Beware the “Patent Marking Troll”

Article  \  28 May 2010

Recent court decisions have identified a previously little used way of making money from the US patent system – suing on behalf of the US government…

You may have heard of a “patent troll”, also known in polite circles as a “non-practising entity”.  These are individuals or companies which own one or more patents, but don’t make any products.  Instead, the patent troll waits for others to commit to developing products which fall within the scope of their patent portfolio, and then demands a licence fee. 

US company NTP Inc are sometimes held up as the quintessential patent troll after they successfully used their patent rights to negotiate a US$ 612 million settlement with Research in Motion Ltd (RIM), makers of the popular Blackberry handsets.  NTP did not make a handset, and had no plans to do so.

A recent spate of court decisions have brought to light a new breed of litigant, dubbed the “patent marking troll” by many US commentators, who can ply their trade without even owning a patent.

In the USA, any member of the public can bring an action against a person who falsely represents a product as being covered by a patent, even if they have not suffered any loss as a result.  This type of action is called a writ of qui tam.  A notable feature is that the person bringing the action gets to keep half of any fine handed down by the court. 

The relevant part of the statute states that the person making the false statement shall be fined not more than $500 “for every such offence”.  In the recent case Forest Group v The Bon Tool Company the US Court of Appeals held that the statutory fine of up to $500 per “offence” meant that the patentee could be fined up to $500 for each and every item sold which was falsely marked.  The court went on to decide that in this case the appropriate penalty was the entire sale price of the item in question, rather than simply the profit on the item, or some smaller amount indicative of the extra profit attributable to having falsely claimed that the product was protected by a patent.

The products at issue in the Forest Group case were industrial stilts, and only 38 sales were found to be in breach, meaning that the total fine was less than $7,000.  However, it is not hard to imagine cases involving far greater quantities of goods which could result in a large windfall for the party bringing the action.  No doubt the patent marking claims of various prominent companies in industries such as computer hardware, software, telephonics and pharmaceuticals are now being scrutinized by a number of opportunistic individuals (or rival companies), each looking for the high value, high volume, falsely marked product which could be their path to riches.
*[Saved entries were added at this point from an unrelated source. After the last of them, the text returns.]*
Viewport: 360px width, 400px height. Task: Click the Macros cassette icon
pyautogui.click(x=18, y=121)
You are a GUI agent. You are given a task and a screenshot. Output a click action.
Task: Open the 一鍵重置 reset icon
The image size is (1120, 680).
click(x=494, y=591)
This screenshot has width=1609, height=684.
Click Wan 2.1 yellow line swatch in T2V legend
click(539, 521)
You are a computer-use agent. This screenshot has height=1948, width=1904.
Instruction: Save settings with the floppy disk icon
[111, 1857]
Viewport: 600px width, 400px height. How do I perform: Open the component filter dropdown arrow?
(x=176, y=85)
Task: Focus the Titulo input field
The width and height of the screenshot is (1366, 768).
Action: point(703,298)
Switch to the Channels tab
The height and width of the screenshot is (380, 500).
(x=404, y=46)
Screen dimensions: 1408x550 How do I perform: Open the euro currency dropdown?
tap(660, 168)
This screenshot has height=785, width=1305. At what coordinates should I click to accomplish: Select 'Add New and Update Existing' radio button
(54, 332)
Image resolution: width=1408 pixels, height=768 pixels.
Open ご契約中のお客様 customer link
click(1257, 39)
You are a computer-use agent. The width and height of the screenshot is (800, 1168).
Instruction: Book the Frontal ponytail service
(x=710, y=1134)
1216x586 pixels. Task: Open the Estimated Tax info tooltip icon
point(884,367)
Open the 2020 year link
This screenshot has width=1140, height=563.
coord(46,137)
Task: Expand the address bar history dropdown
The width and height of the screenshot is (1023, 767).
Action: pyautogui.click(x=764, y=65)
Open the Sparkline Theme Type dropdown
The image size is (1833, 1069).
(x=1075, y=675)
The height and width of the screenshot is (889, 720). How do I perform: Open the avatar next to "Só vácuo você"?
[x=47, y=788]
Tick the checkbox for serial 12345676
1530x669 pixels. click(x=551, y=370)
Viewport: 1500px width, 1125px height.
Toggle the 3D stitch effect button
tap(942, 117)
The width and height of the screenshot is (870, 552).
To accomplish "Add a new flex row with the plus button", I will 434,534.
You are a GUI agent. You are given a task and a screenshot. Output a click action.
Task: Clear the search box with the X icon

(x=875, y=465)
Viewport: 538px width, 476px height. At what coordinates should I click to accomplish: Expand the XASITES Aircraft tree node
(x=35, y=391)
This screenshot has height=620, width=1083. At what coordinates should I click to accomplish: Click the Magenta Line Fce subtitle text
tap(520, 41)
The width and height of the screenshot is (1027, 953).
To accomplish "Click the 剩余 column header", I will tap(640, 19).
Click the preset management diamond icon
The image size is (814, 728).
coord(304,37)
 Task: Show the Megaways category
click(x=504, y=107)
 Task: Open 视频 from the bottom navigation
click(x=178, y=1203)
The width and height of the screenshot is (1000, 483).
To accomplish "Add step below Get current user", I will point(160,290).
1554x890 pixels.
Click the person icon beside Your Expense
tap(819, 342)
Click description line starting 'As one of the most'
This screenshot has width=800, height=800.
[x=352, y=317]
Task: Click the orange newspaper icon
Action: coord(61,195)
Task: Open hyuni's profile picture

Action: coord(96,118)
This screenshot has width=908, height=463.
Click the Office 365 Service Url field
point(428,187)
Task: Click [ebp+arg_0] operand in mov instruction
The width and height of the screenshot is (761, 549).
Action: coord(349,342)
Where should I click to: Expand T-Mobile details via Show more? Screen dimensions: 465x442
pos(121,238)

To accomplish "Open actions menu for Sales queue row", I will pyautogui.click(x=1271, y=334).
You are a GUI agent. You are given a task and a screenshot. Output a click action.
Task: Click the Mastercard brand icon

It is important to note that the false marking provisions only apply where there is an intention to deceive the public, and so not every case of a product being advertised as patented where it actually isn’t will result in a successful prosecution.  In the Forest Group case a previous attempt by Forest Group to sue Bon Tools for infringement over their copied product had failed, thereby conclusively demonstrating to Forest Group that its own stilts were not covered by its patent.  Only the sales of falsely marked stilts subsequent to this court decision were penalised.

The US patent legislation is currently under review, and there are proposals to remove the ability of third parties to bring false marking suits where they have not suffered any consequential loss.  Nevertheless, this case serves as a reminder that care must always be taken to avoid any kind of false or misleading claim in your advertising, and in particular, any false suggestion that a product is covered by a patent.